→ **Work instructions**
[a] Copy the passage of the memleak excerpt below, everything from "openxs@ao756:~/git/BPF-tools$ time sudo" down to "Ctrl+C to quit.".
[b] Rewrite all the entries for finding displayed items below, substituting "Launch" for "Open" and changing nothing else. Leave the pictures out of your answer.

→ **Extract**

────

Ignore ther absolute numbers, but note that (unlike with my bpftrace program) there was no very significant drop in QPS over that 20+ seconds I was collecting stacks for outstanding allocations in another shell:

openxs@ao756:~/git/BPF-tools$ time sudo /usr/share/bcc/tools/memleak -p $(pidof mysqld) --top 100 >/tmp/memleak.out
[sudo] password for openxs:
^C
real    0m21,142s
user    0m0,998s
sys     0m0,466s

Now, what was collected? Let' check top 40 rows:

openxs@ao756:~/git/BPF-tools$ head -40 /tmp/memleak.out
Attaching to pid 3416, Ctrl+C to quit.

────

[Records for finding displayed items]
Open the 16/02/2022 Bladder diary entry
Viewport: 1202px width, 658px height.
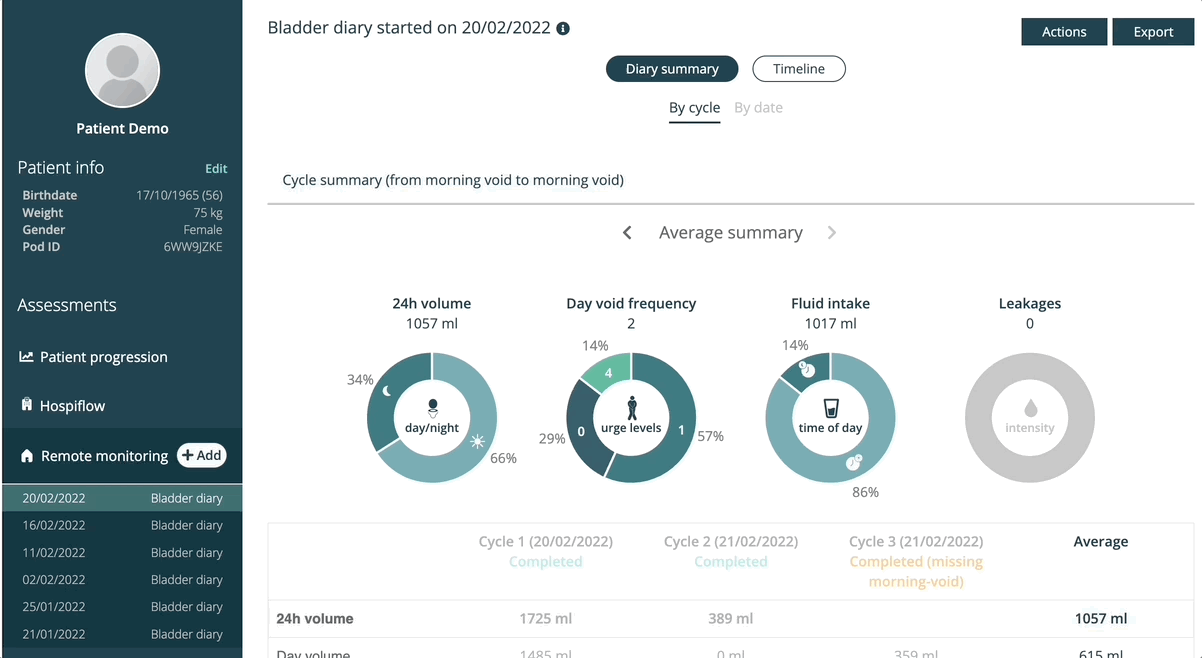[x=122, y=525]
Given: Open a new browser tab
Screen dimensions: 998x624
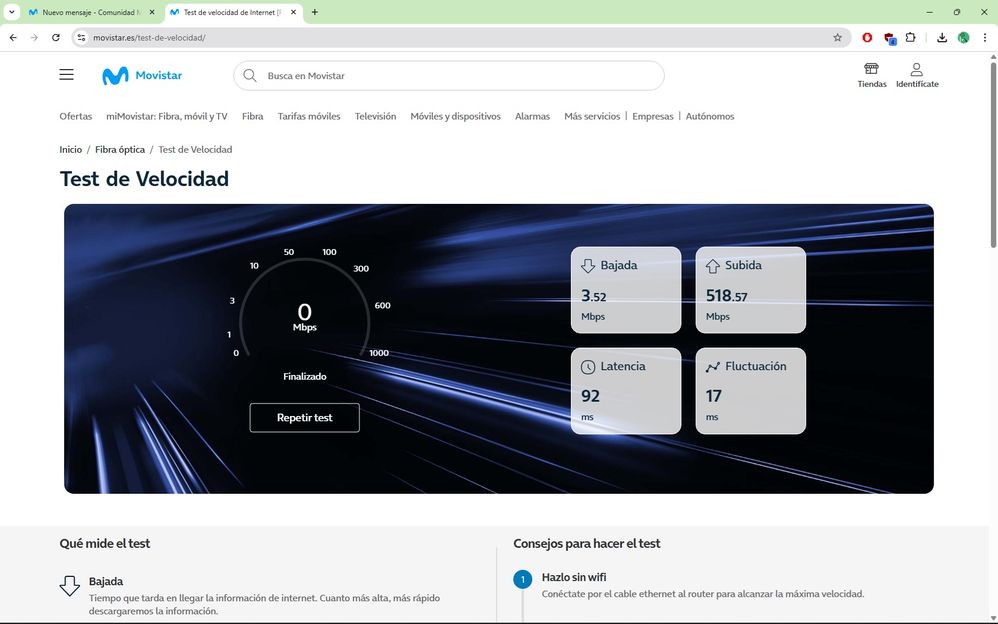Looking at the screenshot, I should (315, 12).
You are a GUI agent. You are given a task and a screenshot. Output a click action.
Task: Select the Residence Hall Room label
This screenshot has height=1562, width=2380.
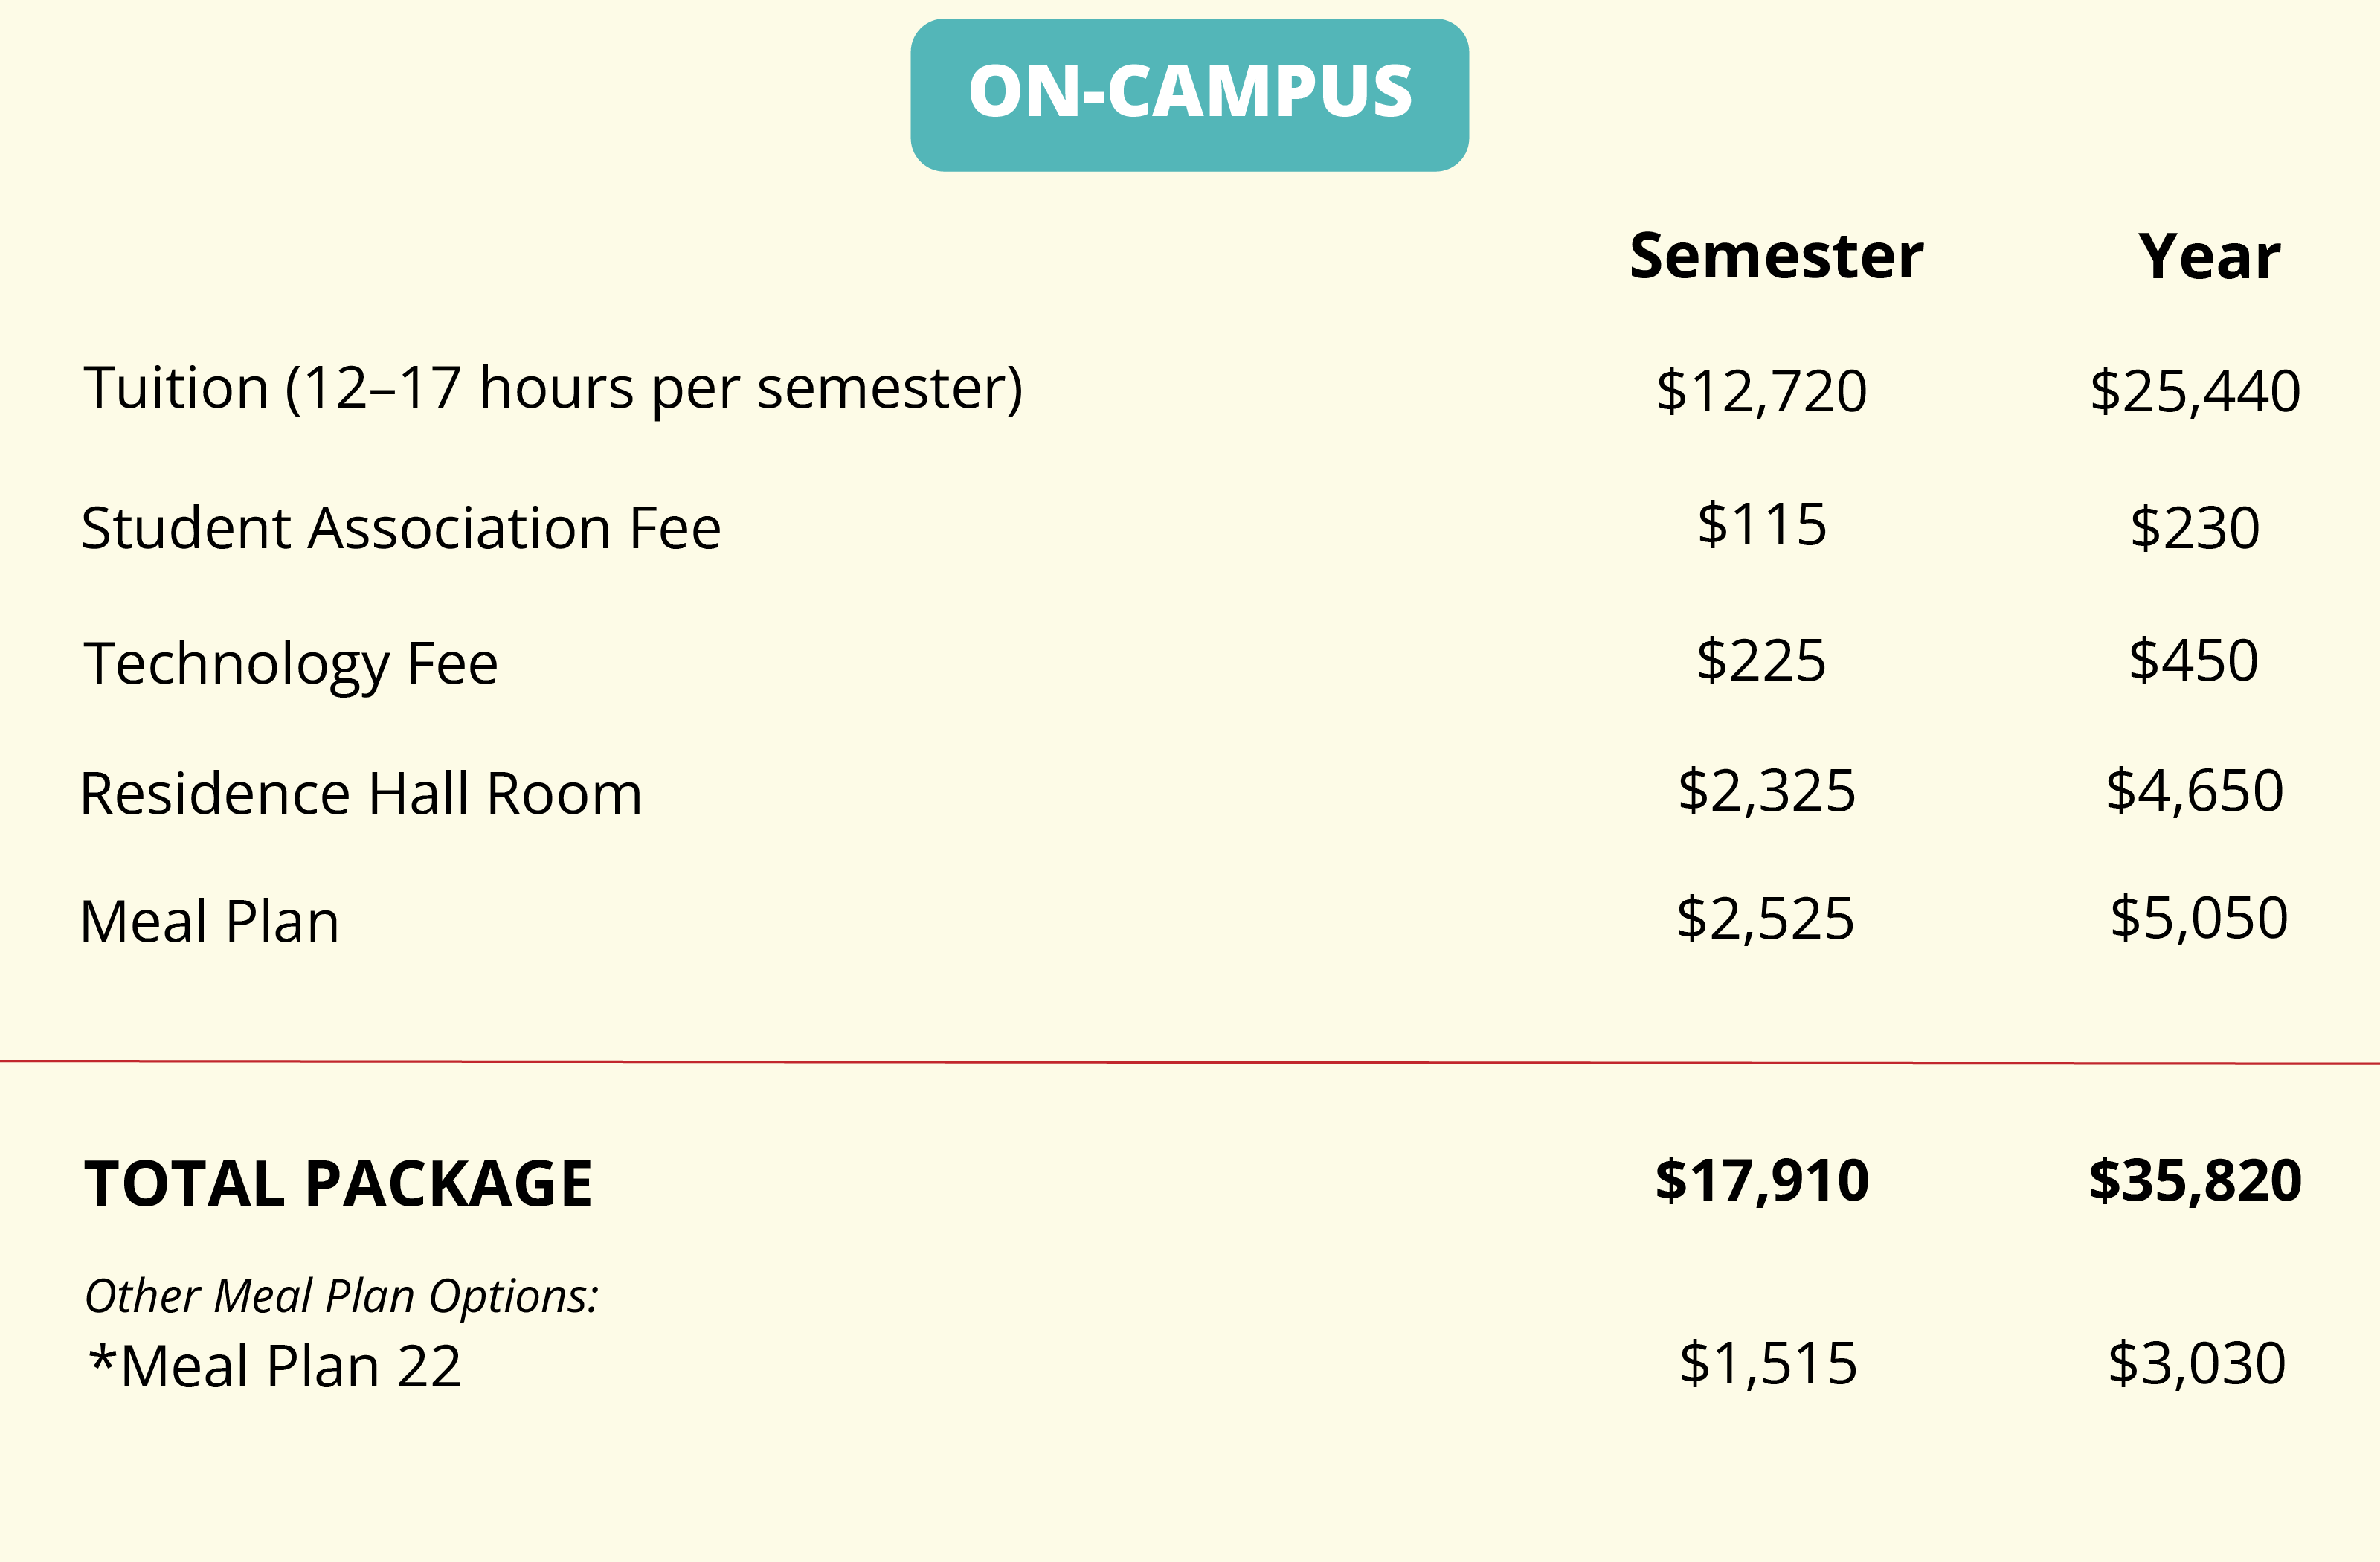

────

→ **Results for the exercise**
[a]
openxs@ao756:~/git/BPF-tools$ time sudo /usr/share/bcc/tools/memleak -p $(pidof mysqld) --top 100 >/tmp/memleak.out
[sudo] password for openxs:
^C
real    0m21,142s
user    0m0,998s
sys     0m0,466s

Now, what was collected? Let' check top 40 rows:

openxs@ao756:~/git/BPF-tools$ head -40 /tmp/memleak.out
Attaching to pid 3416, Ctrl+C to quit.

[b]
Launch the 16/02/2022 Bladder diary entry
Viewport: 1202px width, 658px height.
[x=122, y=525]
Given: Launch a new browser tab
Screen dimensions: 998x624
Looking at the screenshot, I should (315, 12).
You are a GUI agent. You are given a task and a screenshot. Output a click action.
Task: Select the Residence Hall Room label
This screenshot has height=1562, width=2380.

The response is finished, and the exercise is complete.